My new exercise is to keep remembering that things can change. This really should not be that difficult of an exercise, especially considering I just voted for change last month and saw that it can really happen. But so many areas, so many people, need more drastic change. They need more than just talk about change. They need change to be implemented. And they need it yesterday.
Working for change is difficult primarily because it is difficult to see change in real time. Change takes time. But things do change. Just think of the past one hundred years. Superpowers have come and gone. The Cold War came and went. Women gained the right to vote in the United States and elsewhere. Women became heads of state around the world. Television was invented. Al Gore invented the internet and introduced us to gratuitous PDA in politics. The atomic bomb was invented. The atomic bomb was used. Nazi Germany came and went, as did East and West Germany. Israel was created. So was Hezbollah. The plane was invented. TWA went under. William Shatner went from the final frontier to Priceline. It‘s pretty neat that he‘s still involved in travel. Colonialism (but not neo-colonialism) ended in Africa. New states were born. Man went into space. Woman went into space. A Great Depression started and ended. A new depression began. Cars were invented. American cars were the coolest. American cars ceased being cool. Americans are playing soccer professionally in Europe. It’s fashionable to live in Brooklyn. You can find falafel anywhere. Forty plus years ago, the civil rights movement challenged America. A month ago, a black man named Barack Hussein Obama was elected President of the United States. I could go on.
All of this happened within the past one hundred years. So yes, things can and do change drastically in a relatively short period of time.

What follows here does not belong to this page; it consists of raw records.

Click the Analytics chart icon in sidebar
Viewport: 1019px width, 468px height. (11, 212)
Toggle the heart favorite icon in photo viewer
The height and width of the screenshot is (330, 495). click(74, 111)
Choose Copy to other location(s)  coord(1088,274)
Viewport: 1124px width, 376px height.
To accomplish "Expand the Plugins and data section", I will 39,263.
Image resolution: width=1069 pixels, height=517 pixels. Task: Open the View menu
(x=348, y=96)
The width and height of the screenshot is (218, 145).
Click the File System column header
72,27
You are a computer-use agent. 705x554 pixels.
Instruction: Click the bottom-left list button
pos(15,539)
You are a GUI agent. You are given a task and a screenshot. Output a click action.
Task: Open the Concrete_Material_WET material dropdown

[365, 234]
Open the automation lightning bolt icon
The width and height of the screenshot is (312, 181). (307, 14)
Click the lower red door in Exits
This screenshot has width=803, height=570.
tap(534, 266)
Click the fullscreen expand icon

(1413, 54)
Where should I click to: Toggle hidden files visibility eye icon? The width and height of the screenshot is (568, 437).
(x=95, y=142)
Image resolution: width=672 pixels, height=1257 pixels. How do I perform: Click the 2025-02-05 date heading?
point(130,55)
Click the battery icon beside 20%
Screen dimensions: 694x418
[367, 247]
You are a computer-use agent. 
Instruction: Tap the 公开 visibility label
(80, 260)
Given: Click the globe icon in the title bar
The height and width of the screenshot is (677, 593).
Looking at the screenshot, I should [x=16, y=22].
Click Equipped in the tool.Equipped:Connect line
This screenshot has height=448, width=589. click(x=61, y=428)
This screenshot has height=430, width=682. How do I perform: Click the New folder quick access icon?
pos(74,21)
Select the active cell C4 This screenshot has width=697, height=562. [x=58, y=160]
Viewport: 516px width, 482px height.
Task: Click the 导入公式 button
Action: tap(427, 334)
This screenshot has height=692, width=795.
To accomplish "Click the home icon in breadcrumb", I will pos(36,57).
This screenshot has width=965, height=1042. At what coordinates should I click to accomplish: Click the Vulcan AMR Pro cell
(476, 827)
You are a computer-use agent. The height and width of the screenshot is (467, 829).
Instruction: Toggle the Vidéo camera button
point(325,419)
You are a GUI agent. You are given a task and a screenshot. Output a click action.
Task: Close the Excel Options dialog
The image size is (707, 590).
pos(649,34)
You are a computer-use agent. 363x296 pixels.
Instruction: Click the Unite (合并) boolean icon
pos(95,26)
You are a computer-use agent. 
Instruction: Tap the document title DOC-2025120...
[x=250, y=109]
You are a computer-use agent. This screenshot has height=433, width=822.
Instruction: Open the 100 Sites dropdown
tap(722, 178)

My new exercise is necessary because during my short life, so many things in Kenya, and all over Africa, have not changed on the surface. My measure of change isn’t whether people are better off today than they were twenty or thirty years ago (which is sadly debatable in many places). My measure of change is how people’s standard of living today compares with society’s progress. Unfortunately, in many ways, society is Usain Bolt to the people‘s whoever-that-guy-was-who-came-in-second-in-the-100 meters-at-the Olympics. Usain is pulling away, and soon people forget who that other guy was. As technology develops, and the standard of living for those who have improve exponentially, masses of people are being left further and further behind. I think an appropriate motto for what we need to do is: “Mind the Gap.” The number of people who fall victim to “the gap” in England pales in comparison to those who fall victim to the standard of living gap. If the standard of living gap continues to grow, it will manifest itself in some pretty ugly ways in the future, especially in Africa. That much is clear.
Faced with these challenges, it is not difficult to imagine how people can fixate on stagnation in their communities. The people’s “representatives” are as corrupt as ever. The rich just keep getting richer, and the slums keep growing. Regardless of what the latest studies might say about people incrementally doing better or worse, people are as disgruntled as ever. Studies often obscure the people’s reality on the ground. All people crave is a government that works for them, but unfortunately, they have no idea what that looks or feels like. Their representatives are more interested in representing their pockets than the people. And that’s probably the biggest failure across the continent. For example, Mugabe keeps blaming the imperialists, but basically everyone knows that he’s the problem. Zimbabwe, the former bread basket of Africa, is now just an empty basket full of tired Mugabe rants. And people can’t eat those speeches, even though there are tons of them. Yet, he remains in power. That’s the problem.
Amidst these sentiments, my new exercise is of increasing importance. I need to retain a long term vision that things can, and will, fundamentally change. Not just for one man or woman, because that’s always been possible, but for masses of people. Otherwise, I could easily find myself dwelling in negativity, and that’s a waste of time and energy that could be used productively. And at the end of the day, time and energy is really all we have.